- [Exercise prompt]
Starting with the line that contains "The width and height of the screenshot is (400, 428).", write out each line through the end of the listing, unchanged. Output nothing else.

Segment Open

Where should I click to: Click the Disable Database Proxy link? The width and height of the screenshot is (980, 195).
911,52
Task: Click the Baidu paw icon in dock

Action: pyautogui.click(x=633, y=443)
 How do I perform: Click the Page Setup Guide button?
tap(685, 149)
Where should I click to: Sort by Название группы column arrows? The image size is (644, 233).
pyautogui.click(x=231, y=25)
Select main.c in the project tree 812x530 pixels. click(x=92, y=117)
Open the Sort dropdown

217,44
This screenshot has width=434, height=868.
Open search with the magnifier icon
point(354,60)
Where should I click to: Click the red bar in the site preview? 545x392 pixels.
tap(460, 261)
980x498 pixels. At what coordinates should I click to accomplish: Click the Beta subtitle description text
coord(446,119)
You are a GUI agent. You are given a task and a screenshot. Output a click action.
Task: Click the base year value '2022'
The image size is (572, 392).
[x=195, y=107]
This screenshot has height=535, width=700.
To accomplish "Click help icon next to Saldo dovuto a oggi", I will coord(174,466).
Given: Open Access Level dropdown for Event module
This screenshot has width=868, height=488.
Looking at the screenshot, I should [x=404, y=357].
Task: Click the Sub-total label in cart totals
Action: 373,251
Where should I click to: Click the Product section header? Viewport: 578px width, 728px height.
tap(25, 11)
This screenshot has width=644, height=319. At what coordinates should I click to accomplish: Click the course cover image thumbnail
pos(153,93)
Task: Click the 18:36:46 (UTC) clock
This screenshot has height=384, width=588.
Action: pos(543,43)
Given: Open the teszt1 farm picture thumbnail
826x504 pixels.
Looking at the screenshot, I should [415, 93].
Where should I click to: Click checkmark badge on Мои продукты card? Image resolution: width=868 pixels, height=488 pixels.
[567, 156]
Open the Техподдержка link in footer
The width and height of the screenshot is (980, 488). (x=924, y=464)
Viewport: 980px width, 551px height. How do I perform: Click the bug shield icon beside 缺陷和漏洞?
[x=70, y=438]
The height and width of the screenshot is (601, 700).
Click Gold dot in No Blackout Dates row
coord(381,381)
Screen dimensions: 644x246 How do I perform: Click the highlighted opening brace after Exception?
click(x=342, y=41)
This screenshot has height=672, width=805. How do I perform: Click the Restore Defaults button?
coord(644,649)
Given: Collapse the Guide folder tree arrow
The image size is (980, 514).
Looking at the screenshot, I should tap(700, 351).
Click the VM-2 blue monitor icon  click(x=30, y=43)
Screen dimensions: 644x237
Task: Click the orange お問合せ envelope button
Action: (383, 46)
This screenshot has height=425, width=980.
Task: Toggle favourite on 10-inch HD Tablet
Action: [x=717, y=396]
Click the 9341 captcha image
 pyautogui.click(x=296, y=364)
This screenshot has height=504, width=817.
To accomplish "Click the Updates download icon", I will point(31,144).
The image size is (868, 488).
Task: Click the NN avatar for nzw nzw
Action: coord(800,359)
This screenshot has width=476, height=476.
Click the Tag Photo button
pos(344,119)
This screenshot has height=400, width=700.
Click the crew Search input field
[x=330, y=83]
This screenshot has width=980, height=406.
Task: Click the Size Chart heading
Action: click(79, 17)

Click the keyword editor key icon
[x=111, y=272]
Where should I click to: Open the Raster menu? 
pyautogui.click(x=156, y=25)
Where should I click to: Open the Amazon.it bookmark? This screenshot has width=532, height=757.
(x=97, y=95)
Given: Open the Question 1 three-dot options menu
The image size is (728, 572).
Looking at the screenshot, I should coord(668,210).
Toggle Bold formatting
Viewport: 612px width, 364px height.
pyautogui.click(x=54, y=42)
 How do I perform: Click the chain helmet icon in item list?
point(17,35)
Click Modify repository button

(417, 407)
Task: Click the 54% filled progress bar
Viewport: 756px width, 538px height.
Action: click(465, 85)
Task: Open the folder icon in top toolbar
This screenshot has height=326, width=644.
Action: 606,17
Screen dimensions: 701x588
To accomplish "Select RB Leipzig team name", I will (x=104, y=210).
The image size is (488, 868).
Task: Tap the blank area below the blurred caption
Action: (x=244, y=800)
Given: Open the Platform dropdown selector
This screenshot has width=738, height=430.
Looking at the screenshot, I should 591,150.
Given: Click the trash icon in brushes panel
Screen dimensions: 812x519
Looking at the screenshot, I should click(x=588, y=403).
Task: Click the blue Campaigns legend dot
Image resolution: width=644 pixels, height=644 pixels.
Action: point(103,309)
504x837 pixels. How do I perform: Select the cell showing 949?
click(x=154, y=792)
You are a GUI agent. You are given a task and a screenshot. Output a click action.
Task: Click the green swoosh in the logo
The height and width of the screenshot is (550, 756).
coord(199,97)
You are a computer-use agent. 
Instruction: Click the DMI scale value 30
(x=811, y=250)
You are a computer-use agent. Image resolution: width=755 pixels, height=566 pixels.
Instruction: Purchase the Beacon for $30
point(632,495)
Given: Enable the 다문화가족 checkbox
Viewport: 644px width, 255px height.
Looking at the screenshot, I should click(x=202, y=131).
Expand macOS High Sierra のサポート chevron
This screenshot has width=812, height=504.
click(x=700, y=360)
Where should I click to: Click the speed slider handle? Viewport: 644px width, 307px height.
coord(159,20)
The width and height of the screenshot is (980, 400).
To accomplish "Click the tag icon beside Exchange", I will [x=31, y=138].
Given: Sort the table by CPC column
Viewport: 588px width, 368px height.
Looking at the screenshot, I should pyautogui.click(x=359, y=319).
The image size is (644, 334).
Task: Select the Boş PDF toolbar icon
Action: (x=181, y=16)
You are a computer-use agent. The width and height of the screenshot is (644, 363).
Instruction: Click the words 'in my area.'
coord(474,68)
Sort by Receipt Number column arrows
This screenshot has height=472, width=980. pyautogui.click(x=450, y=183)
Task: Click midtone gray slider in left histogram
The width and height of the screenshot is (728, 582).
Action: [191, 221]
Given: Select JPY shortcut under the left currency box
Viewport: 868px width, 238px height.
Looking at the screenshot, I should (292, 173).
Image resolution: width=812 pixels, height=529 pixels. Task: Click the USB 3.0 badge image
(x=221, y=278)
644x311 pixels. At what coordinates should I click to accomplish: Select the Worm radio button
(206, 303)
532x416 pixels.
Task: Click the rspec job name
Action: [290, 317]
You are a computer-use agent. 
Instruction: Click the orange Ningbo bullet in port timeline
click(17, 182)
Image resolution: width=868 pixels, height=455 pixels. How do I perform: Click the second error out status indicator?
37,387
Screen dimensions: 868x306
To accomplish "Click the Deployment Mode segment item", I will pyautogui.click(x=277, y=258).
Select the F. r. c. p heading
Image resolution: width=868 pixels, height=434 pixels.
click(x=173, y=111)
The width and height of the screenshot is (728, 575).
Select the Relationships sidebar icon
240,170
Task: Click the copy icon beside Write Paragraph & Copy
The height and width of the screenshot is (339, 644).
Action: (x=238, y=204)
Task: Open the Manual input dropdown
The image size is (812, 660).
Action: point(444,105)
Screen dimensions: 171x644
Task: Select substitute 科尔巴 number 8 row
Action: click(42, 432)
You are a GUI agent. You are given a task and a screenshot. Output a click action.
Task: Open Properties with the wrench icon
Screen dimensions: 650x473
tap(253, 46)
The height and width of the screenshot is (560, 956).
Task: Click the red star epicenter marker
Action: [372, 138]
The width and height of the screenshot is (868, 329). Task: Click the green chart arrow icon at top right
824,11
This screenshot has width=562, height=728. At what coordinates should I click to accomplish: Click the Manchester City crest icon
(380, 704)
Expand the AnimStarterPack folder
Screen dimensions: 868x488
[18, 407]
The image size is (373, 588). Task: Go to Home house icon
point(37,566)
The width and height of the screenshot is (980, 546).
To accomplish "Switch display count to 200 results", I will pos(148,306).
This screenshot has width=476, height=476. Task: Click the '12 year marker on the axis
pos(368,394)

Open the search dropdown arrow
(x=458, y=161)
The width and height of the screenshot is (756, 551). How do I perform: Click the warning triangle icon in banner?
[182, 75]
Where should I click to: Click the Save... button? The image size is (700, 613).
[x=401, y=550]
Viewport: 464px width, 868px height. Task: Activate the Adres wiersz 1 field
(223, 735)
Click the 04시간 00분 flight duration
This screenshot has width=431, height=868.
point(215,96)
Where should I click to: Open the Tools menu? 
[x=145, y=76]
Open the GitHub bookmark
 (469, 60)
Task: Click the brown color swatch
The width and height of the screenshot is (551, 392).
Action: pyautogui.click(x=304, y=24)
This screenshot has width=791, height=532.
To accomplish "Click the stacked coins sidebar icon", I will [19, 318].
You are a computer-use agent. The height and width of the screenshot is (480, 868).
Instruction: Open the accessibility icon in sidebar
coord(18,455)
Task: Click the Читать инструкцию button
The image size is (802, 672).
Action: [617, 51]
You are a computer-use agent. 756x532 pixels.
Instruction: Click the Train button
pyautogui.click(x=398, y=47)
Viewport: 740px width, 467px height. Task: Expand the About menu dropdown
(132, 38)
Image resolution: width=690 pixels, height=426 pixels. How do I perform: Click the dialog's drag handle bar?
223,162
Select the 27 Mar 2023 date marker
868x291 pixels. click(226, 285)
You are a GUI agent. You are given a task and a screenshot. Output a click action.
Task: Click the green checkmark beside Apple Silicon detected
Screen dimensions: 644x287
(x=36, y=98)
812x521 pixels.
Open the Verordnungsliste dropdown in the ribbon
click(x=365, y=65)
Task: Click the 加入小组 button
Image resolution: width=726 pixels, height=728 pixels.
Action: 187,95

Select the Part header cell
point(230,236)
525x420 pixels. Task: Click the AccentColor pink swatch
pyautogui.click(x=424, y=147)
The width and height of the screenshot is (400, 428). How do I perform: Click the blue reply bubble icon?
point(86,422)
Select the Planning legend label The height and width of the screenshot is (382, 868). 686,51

Segment Closed

- [Exercise response]
The width and height of the screenshot is (400, 428). How do I perform: Click the blue reply bubble icon?
point(86,422)
Select the Planning legend label The height and width of the screenshot is (382, 868). 686,51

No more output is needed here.